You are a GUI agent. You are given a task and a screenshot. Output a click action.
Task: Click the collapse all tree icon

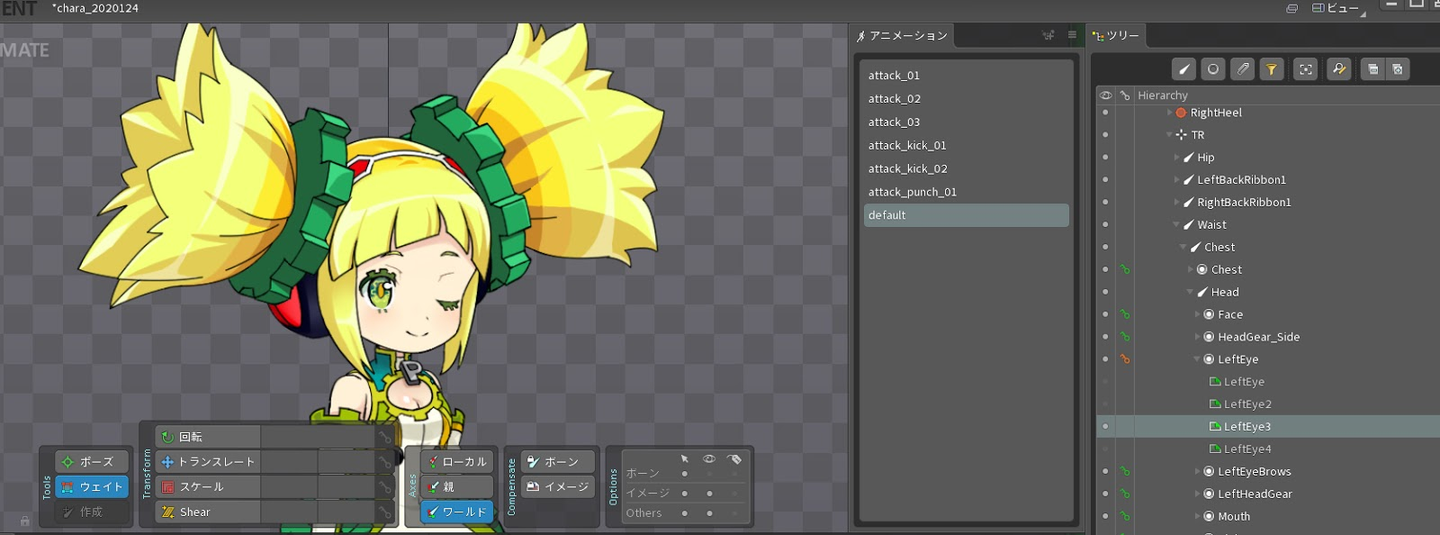tap(1373, 69)
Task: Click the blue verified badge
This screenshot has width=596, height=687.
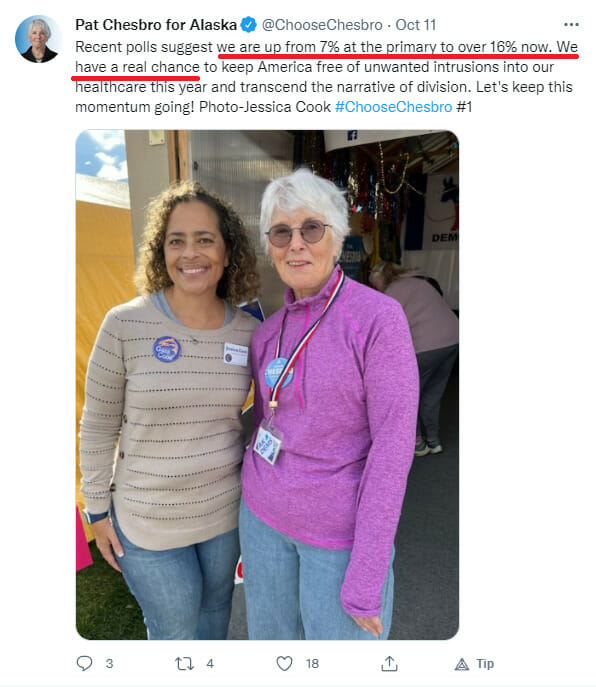Action: pos(249,25)
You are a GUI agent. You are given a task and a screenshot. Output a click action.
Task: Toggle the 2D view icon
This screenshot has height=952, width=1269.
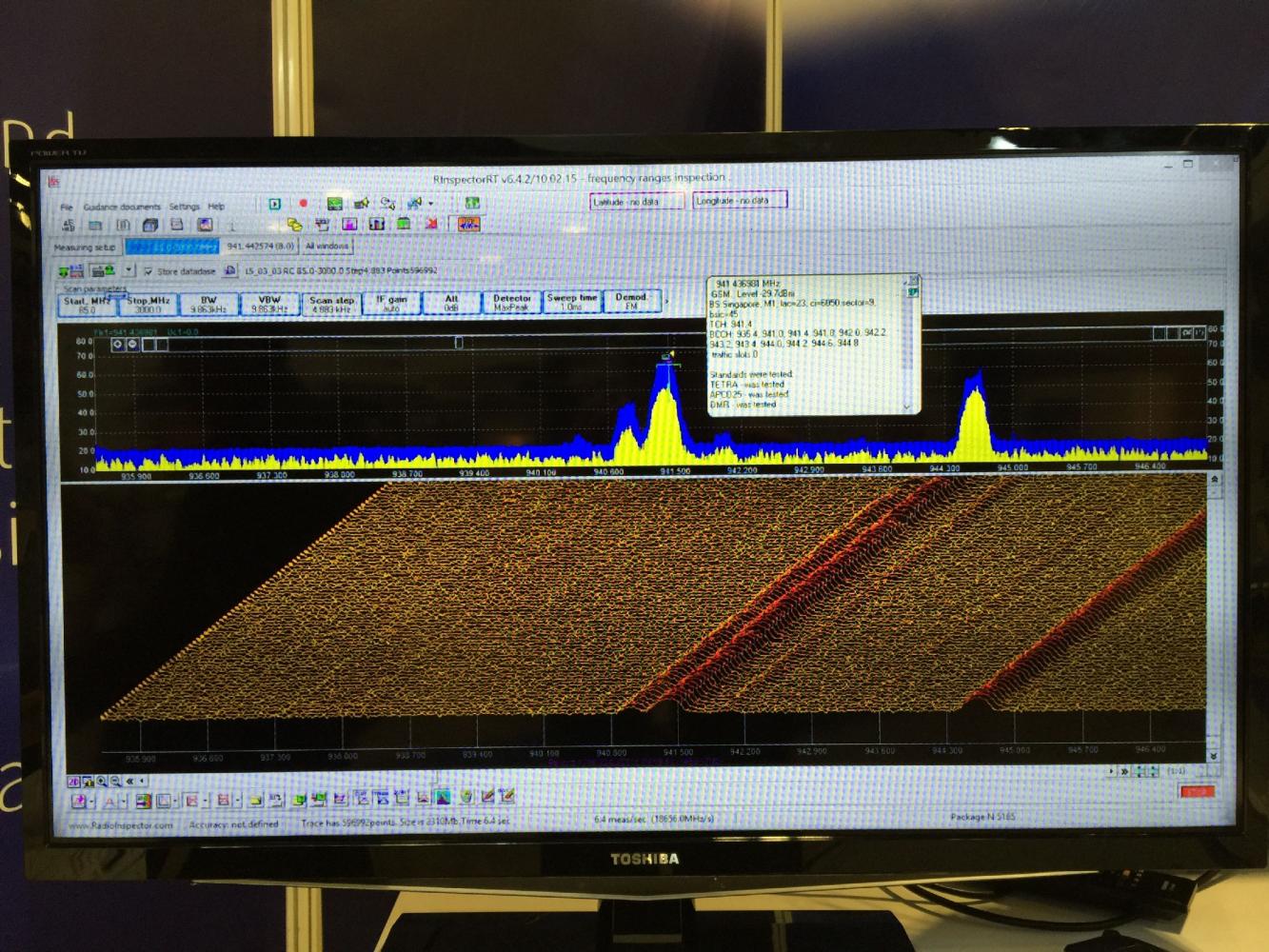(73, 781)
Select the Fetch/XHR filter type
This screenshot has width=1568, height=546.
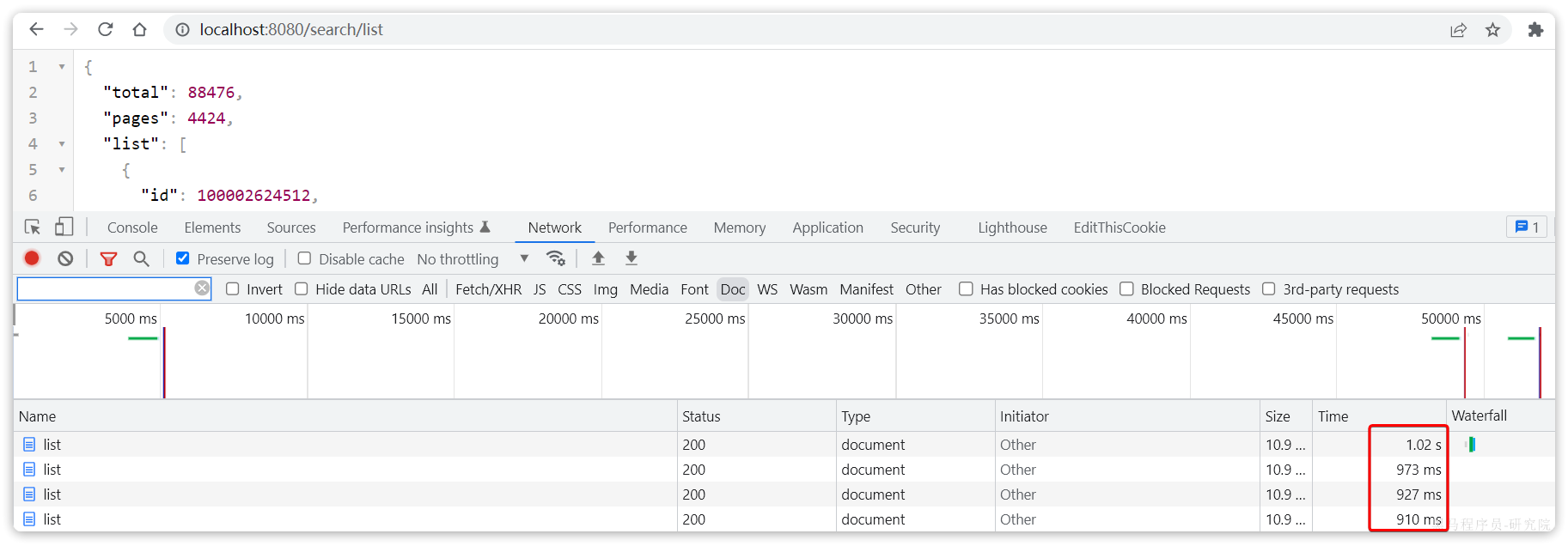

***

Although the records above contain pictures, the copy should not; retype exactly the lines from the one containing "Task: Click the collapse all tree icon" through the one containing "Select the Fetch/XHR filter type".

Expected answer:
Task: Click the collapse all tree icon

tap(1373, 69)
Task: Click the blue verified badge
This screenshot has width=596, height=687.
Action: pos(249,25)
You are a GUI agent. You are given a task and a screenshot. Output a click action.
Task: Toggle the 2D view icon
This screenshot has height=952, width=1269.
(73, 781)
Select the Fetch/XHR filter type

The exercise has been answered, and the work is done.